■ **What is required**
Find the lines below in which the string "computer" occurs. Copy each one.

───── Exercise material

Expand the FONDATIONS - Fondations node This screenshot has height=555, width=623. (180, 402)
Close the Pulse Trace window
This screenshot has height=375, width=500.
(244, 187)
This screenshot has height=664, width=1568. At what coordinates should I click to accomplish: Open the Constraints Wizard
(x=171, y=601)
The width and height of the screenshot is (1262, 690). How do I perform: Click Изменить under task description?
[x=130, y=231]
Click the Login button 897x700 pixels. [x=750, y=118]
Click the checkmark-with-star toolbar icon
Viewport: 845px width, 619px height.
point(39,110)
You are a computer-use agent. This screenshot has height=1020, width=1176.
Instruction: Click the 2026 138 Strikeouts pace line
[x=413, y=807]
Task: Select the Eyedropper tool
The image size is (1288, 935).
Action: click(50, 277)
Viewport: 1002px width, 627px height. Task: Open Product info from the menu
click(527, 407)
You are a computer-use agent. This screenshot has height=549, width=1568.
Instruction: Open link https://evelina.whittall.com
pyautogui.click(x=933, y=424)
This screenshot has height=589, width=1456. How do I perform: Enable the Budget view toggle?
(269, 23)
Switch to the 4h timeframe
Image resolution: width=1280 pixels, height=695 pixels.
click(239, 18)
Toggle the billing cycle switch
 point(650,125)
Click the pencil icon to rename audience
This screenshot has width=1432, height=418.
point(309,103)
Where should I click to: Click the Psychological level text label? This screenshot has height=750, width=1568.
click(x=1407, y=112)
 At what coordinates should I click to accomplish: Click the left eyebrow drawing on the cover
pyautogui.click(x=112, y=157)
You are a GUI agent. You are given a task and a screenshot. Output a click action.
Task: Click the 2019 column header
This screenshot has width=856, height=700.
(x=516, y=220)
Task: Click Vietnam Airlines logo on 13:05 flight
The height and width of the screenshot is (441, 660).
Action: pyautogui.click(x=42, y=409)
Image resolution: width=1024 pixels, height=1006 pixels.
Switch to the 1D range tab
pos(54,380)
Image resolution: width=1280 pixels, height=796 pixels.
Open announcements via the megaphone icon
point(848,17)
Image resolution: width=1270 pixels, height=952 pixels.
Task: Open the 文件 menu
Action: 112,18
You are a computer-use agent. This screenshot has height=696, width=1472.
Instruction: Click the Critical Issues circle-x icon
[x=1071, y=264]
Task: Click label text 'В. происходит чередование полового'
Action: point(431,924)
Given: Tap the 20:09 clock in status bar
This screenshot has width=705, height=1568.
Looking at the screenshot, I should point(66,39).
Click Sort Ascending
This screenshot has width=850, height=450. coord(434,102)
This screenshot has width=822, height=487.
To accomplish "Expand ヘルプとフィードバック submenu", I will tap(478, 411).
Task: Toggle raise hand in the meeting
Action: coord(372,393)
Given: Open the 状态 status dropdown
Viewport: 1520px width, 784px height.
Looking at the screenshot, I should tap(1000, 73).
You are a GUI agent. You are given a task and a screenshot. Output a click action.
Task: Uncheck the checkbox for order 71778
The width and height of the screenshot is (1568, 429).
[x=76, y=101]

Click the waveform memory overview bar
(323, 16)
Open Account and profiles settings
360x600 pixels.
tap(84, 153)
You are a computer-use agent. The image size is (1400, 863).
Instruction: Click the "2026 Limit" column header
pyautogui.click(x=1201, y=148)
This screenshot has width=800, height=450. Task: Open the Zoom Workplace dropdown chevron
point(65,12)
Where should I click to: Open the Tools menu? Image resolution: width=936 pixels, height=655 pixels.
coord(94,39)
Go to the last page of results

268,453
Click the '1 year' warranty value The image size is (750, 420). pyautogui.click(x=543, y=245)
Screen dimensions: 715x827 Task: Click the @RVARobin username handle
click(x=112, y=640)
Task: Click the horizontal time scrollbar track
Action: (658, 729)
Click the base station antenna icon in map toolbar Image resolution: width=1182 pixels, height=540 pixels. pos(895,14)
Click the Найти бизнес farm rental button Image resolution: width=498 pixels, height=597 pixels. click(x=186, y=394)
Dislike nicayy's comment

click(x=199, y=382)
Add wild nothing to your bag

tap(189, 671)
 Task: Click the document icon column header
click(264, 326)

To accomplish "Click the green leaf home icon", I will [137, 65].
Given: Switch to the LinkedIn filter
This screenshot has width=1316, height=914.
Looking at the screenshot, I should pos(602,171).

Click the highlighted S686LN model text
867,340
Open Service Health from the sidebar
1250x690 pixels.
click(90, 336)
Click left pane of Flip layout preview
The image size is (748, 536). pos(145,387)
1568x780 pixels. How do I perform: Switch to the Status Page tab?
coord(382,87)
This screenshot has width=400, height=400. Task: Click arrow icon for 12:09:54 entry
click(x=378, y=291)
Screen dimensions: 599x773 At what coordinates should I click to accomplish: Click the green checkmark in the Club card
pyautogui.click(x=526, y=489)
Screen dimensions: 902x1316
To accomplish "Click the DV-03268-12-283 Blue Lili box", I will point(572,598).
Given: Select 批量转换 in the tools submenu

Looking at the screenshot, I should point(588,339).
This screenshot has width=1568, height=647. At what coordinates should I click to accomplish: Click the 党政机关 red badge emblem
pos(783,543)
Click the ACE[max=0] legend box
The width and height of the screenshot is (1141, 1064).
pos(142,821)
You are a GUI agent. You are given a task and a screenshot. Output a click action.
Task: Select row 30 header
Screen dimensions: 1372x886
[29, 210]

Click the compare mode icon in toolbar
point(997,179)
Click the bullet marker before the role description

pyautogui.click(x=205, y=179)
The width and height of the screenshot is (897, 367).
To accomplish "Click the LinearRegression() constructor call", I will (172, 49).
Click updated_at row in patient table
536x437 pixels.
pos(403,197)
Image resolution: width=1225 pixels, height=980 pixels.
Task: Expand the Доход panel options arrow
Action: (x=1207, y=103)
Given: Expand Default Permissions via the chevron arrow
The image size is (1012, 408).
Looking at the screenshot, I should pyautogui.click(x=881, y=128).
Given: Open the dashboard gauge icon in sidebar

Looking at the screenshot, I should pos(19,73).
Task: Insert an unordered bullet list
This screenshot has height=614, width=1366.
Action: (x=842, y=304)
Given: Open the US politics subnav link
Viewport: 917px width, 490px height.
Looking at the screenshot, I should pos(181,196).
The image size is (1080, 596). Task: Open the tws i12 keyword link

──────────

■ **Solved problem**
You are a computer-use agent. This screenshot has height=1020, width=1176.
You are a computer-use agent. This screenshot has height=549, width=1568.
You are a computer-use agent. This screenshot has height=696, width=1472.
You are a computer-use agent. The image size is (1400, 863).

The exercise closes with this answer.